• _Do this_: Print the material below verbatim, limited to the lines from the one containing "Click the blue Help question mark icon" through the one containing "Image resolution: width=263", inclusive.

• _Listed records_:
+++
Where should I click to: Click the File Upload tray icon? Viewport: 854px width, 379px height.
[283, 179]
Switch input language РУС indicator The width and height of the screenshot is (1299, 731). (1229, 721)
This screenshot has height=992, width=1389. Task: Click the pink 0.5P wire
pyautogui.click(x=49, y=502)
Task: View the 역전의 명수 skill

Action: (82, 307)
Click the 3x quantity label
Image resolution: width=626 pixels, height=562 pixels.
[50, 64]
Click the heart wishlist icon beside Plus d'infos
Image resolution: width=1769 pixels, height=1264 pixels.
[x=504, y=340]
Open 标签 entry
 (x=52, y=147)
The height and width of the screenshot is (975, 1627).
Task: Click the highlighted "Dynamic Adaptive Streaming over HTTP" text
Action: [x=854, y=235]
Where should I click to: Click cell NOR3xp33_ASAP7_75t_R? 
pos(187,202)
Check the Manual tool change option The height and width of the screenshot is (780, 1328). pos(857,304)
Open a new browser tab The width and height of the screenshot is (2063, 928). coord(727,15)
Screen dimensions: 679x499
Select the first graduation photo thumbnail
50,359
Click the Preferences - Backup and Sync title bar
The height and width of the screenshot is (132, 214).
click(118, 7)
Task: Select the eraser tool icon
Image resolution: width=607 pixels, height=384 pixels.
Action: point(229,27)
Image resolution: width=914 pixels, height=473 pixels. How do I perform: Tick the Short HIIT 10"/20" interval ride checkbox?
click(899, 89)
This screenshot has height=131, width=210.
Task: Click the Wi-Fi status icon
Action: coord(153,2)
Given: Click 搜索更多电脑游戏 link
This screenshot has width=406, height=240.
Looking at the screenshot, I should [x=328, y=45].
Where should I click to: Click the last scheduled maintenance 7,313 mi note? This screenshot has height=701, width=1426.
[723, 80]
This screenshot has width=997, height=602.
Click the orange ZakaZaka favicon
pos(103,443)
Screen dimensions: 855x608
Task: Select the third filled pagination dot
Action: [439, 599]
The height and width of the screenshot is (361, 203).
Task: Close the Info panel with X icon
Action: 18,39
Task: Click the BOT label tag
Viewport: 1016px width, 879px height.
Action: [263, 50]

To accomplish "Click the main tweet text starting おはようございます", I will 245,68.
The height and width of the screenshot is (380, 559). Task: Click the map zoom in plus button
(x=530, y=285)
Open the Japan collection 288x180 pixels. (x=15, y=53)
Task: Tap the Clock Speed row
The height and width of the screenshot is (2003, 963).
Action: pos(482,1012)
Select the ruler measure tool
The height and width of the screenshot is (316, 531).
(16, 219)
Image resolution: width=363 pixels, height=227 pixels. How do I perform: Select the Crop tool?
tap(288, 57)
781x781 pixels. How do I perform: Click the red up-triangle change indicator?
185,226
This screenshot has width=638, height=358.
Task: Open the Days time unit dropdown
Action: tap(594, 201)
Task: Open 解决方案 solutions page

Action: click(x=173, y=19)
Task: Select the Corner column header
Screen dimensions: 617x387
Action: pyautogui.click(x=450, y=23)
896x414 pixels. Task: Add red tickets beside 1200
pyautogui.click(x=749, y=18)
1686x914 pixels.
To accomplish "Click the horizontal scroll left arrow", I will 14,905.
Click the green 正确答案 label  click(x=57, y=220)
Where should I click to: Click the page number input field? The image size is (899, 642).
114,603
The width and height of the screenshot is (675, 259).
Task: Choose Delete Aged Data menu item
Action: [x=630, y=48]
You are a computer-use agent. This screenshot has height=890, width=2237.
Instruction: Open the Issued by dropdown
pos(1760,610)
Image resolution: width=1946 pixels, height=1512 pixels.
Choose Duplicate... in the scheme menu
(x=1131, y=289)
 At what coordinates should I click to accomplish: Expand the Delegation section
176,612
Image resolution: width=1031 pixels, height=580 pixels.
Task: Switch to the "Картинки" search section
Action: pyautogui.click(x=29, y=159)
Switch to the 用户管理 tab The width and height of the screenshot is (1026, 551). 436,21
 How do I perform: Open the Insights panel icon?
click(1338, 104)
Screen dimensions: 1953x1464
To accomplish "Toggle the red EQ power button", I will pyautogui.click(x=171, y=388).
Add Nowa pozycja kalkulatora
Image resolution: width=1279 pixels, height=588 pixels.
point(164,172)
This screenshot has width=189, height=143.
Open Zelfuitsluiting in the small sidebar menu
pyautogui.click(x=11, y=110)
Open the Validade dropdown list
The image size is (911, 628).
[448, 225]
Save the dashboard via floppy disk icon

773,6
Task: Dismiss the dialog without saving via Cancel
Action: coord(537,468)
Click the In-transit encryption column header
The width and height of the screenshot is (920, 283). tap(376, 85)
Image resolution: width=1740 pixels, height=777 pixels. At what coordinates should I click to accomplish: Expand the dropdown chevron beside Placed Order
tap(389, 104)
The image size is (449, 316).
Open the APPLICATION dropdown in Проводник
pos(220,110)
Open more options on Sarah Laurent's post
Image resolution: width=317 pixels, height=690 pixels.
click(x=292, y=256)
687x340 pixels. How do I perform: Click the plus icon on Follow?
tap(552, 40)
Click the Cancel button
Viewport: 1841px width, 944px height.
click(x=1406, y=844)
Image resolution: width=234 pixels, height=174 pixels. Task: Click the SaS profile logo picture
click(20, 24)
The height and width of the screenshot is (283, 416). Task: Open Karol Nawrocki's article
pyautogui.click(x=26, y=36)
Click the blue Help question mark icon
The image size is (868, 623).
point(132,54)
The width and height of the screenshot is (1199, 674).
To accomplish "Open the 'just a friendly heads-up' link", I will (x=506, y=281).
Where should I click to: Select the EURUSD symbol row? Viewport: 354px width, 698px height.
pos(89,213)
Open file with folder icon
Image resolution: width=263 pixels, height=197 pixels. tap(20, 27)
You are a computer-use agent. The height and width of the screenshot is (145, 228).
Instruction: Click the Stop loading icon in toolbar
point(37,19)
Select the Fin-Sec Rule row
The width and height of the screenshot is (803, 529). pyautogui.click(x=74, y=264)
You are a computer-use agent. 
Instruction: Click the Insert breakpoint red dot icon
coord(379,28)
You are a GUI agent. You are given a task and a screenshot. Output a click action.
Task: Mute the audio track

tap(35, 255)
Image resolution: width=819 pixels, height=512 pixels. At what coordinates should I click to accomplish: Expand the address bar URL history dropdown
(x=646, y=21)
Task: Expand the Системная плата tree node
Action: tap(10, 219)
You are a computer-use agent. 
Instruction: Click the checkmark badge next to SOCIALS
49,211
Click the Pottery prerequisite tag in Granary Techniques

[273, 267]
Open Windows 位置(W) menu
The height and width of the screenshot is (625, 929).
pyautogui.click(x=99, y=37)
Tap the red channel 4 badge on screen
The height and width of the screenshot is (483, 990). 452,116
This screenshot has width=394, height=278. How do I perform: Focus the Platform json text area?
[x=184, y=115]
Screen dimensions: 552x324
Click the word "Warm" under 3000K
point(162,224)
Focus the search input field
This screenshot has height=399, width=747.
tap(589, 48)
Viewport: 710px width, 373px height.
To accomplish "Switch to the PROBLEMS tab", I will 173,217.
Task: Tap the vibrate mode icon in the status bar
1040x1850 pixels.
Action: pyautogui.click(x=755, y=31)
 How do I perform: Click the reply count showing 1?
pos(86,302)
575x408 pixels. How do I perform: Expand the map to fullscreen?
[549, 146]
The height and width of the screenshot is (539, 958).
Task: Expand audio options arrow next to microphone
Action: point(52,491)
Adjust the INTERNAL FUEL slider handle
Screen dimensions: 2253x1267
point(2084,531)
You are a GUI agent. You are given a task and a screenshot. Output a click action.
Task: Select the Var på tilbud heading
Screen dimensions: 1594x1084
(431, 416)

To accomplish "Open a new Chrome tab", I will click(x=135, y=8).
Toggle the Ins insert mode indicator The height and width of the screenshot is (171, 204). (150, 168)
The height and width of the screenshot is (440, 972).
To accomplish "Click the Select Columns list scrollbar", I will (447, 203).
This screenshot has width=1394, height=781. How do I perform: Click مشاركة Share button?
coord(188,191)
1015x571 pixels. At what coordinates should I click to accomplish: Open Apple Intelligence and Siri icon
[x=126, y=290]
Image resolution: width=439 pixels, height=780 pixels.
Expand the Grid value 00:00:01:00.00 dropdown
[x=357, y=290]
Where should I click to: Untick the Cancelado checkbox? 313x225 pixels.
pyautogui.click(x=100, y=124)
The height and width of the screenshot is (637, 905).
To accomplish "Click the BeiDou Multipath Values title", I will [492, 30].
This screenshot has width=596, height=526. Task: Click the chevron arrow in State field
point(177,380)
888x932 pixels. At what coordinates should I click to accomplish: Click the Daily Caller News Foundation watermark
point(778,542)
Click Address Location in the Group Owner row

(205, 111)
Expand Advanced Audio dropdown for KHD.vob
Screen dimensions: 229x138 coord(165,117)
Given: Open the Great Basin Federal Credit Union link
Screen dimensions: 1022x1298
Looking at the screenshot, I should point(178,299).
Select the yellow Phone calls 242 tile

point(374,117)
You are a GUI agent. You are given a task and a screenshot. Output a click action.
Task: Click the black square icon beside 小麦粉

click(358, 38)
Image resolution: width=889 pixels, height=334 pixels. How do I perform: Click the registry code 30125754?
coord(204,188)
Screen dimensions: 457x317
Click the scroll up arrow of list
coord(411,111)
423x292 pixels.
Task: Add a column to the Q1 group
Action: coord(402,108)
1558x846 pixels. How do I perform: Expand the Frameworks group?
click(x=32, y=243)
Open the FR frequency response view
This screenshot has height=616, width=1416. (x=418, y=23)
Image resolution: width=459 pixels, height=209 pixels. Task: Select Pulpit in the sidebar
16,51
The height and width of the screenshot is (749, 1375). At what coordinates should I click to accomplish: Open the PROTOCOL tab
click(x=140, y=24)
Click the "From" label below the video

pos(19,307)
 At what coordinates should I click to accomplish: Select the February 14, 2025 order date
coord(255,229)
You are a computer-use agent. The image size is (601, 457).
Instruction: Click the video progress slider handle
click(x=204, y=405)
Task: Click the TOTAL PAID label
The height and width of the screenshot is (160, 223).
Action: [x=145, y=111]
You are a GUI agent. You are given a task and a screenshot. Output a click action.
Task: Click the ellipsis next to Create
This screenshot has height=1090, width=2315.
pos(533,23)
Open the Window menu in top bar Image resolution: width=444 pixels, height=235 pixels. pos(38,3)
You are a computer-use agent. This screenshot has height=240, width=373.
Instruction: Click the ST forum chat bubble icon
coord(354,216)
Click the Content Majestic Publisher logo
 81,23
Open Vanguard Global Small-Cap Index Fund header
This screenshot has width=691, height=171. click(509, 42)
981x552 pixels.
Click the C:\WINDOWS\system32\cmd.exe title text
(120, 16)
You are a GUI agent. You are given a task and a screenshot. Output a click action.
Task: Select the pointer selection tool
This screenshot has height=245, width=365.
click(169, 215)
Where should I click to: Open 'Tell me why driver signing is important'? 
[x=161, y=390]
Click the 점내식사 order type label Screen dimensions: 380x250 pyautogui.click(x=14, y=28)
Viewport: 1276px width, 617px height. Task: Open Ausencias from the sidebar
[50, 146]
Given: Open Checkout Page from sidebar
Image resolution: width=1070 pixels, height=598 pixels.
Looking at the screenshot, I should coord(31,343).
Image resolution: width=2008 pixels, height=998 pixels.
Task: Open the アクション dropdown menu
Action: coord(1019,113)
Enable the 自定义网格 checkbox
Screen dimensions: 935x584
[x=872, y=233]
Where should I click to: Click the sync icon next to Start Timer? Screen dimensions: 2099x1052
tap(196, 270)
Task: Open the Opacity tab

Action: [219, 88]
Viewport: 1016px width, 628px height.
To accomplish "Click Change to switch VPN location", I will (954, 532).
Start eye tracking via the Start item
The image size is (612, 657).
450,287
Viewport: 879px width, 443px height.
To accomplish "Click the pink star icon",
+++
• _The solution_:
Click the blue Help question mark icon
The image size is (868, 623).
point(132,54)
The width and height of the screenshot is (1199, 674).
To accomplish "Open the 'just a friendly heads-up' link", I will (x=506, y=281).
Where should I click to: Select the EURUSD symbol row? Viewport: 354px width, 698px height.
pos(89,213)
Open file with folder icon
Image resolution: width=263 pixels, height=197 pixels. tap(20, 27)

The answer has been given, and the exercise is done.